■ Data supplied ■
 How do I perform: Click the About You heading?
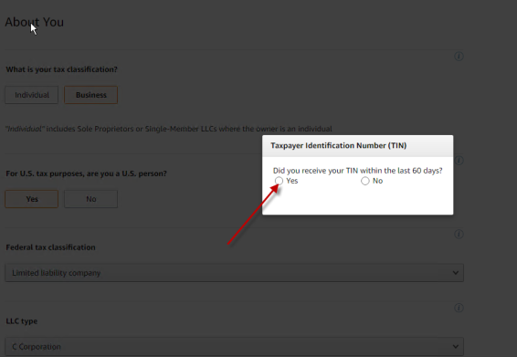coord(35,22)
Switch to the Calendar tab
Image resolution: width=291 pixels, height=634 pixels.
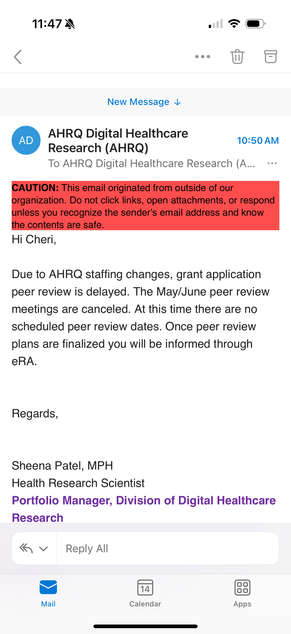coord(145,593)
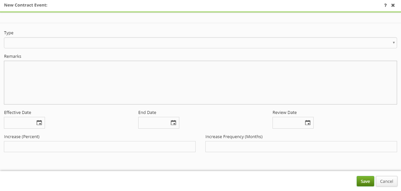Save the new contract event

pos(365,181)
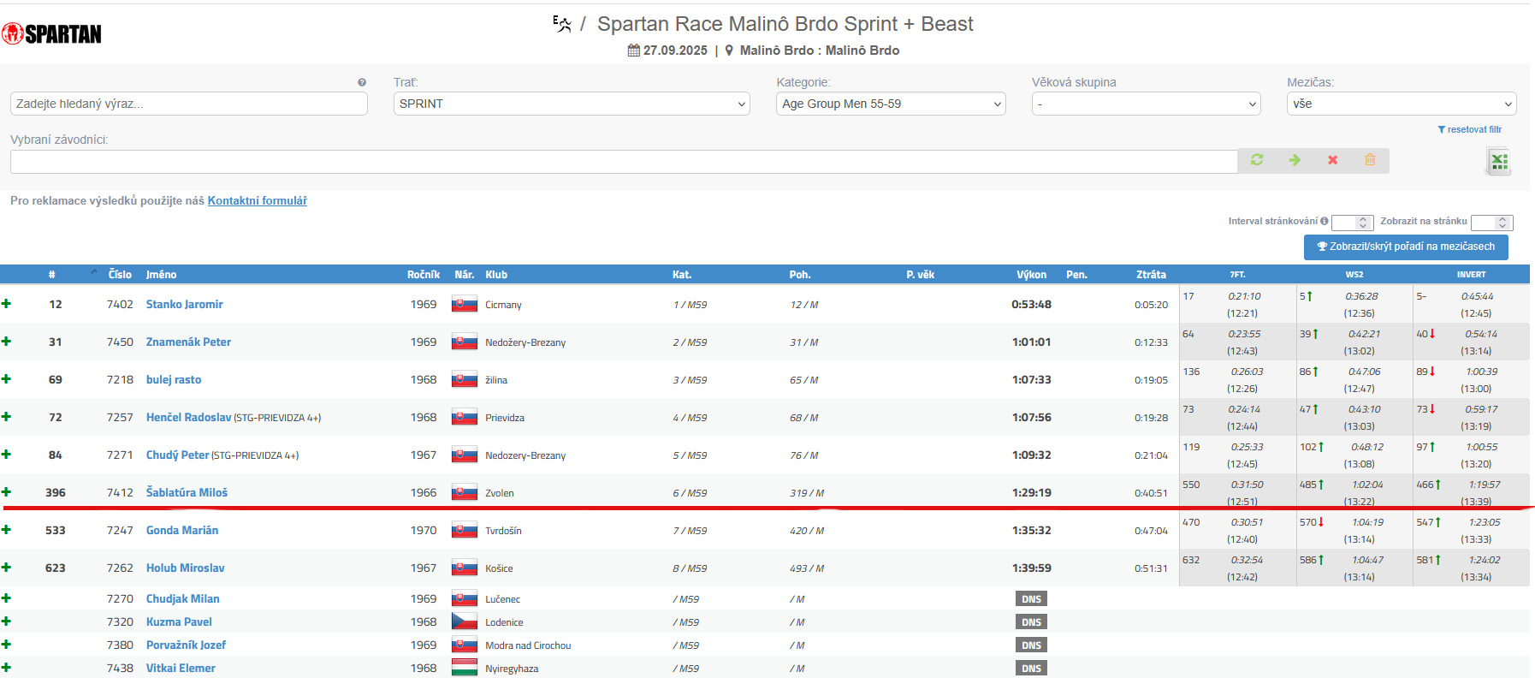Click the help question mark above search box
The width and height of the screenshot is (1535, 678).
362,83
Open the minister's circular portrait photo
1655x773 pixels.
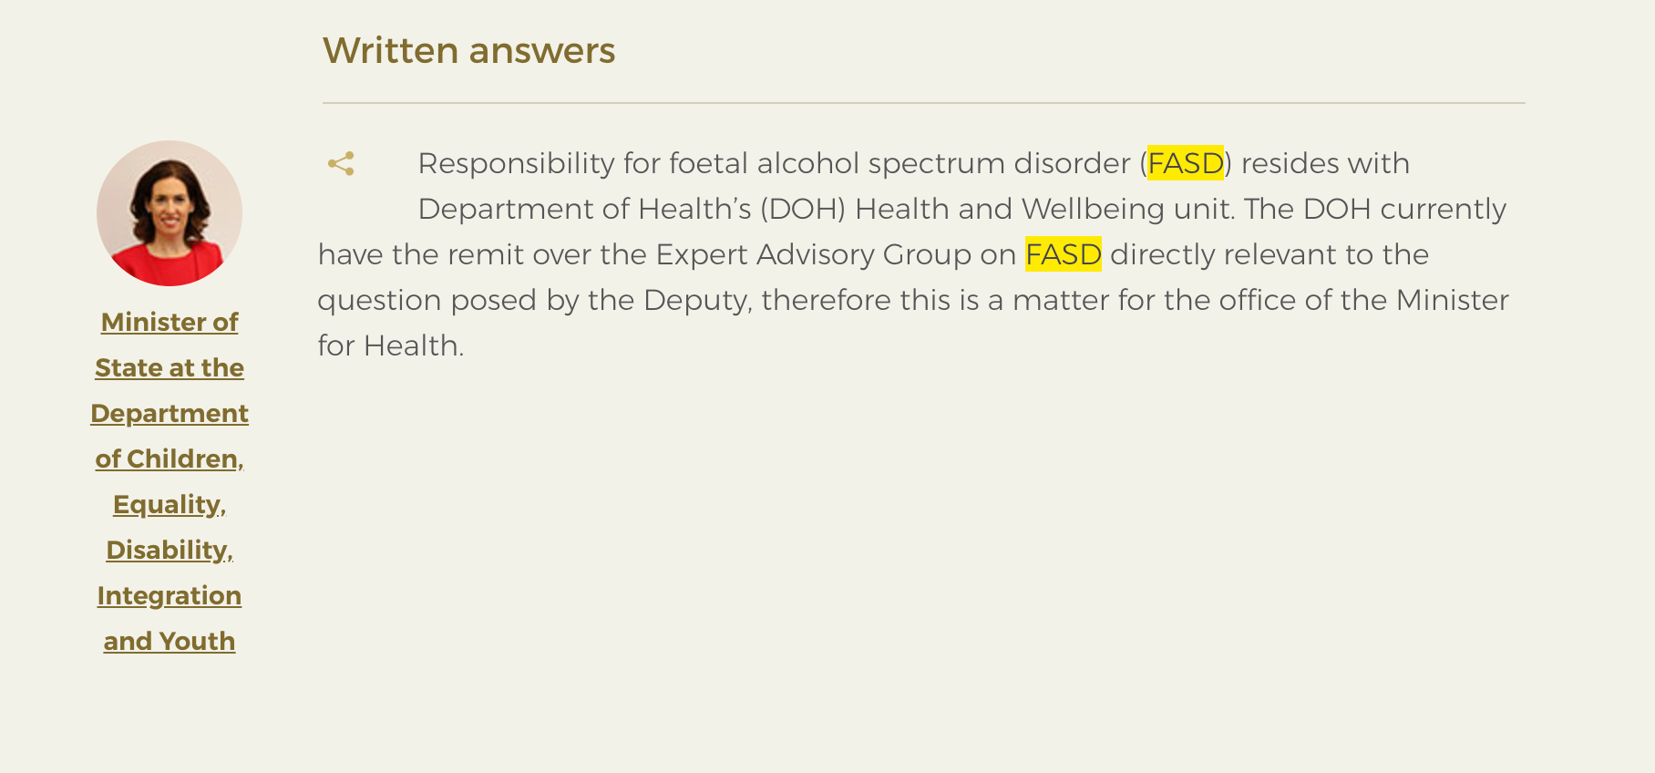click(170, 213)
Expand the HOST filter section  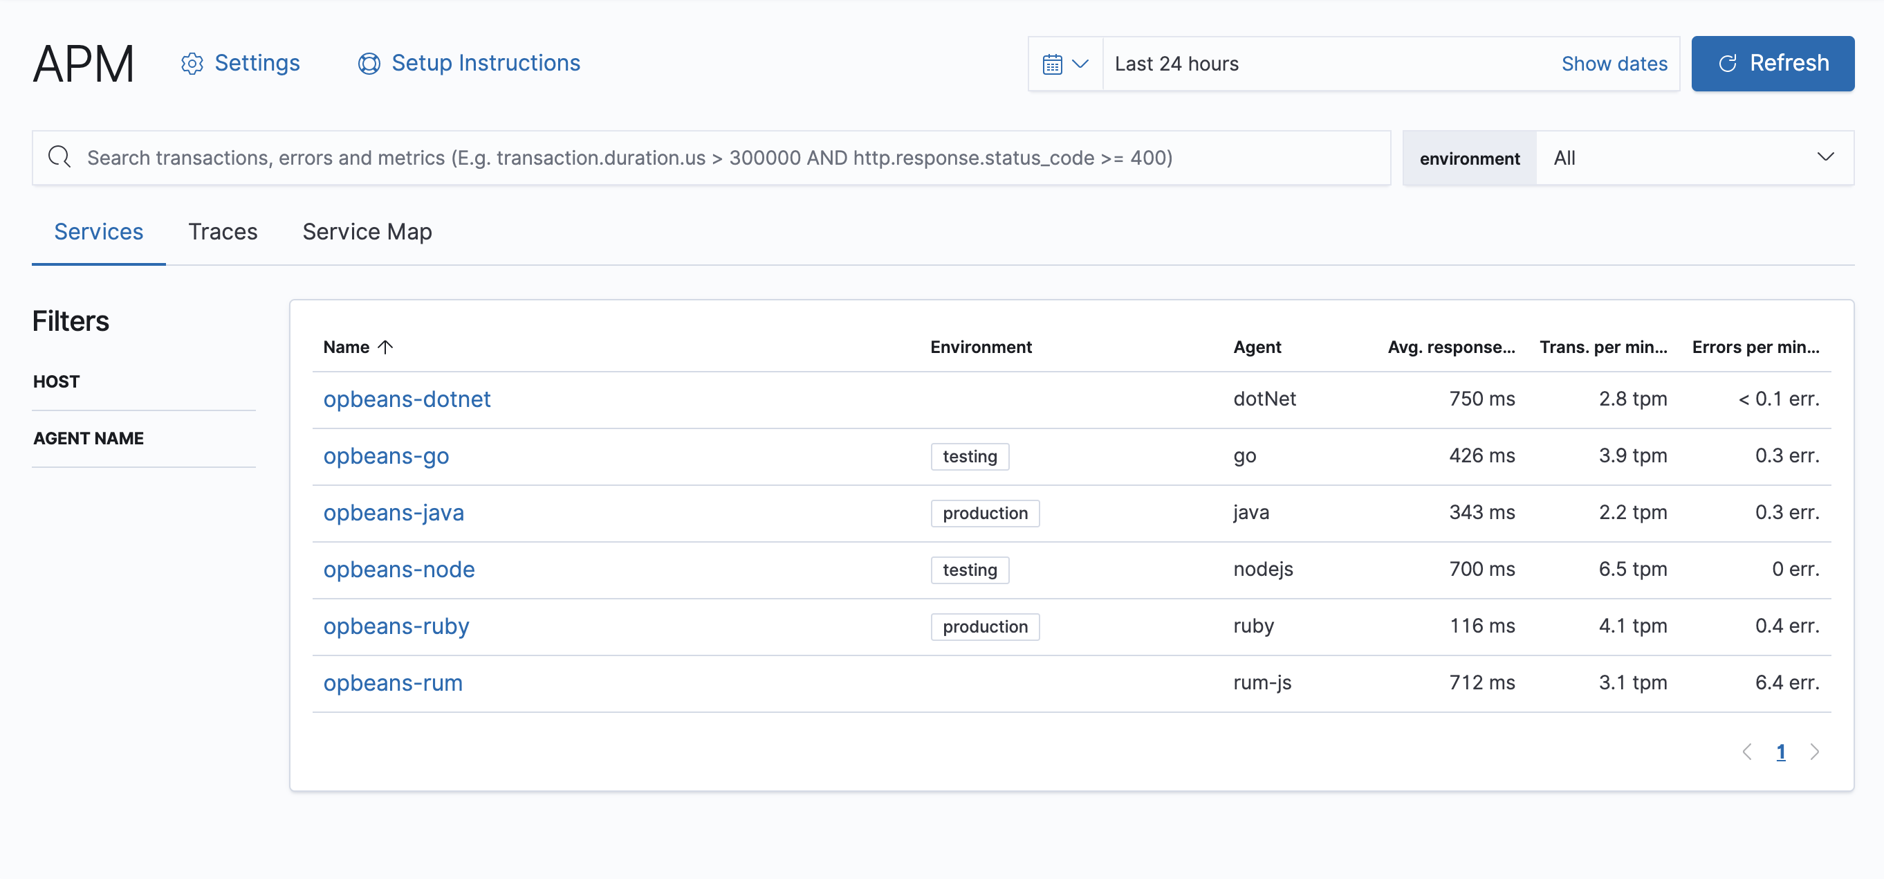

■ Task goal ■
Retype all of the listing word for word and skip the pictures.

■ Expected output ■
 How do I perform: Click the About You heading?
coord(35,22)
Switch to the Calendar tab
Image resolution: width=291 pixels, height=634 pixels.
coord(145,593)
Save the new contract event

pos(365,181)
Click the help question mark above search box
The width and height of the screenshot is (1535, 678).
362,83
Open the minister's circular portrait photo
1655x773 pixels.
click(170, 213)
Expand the HOST filter section  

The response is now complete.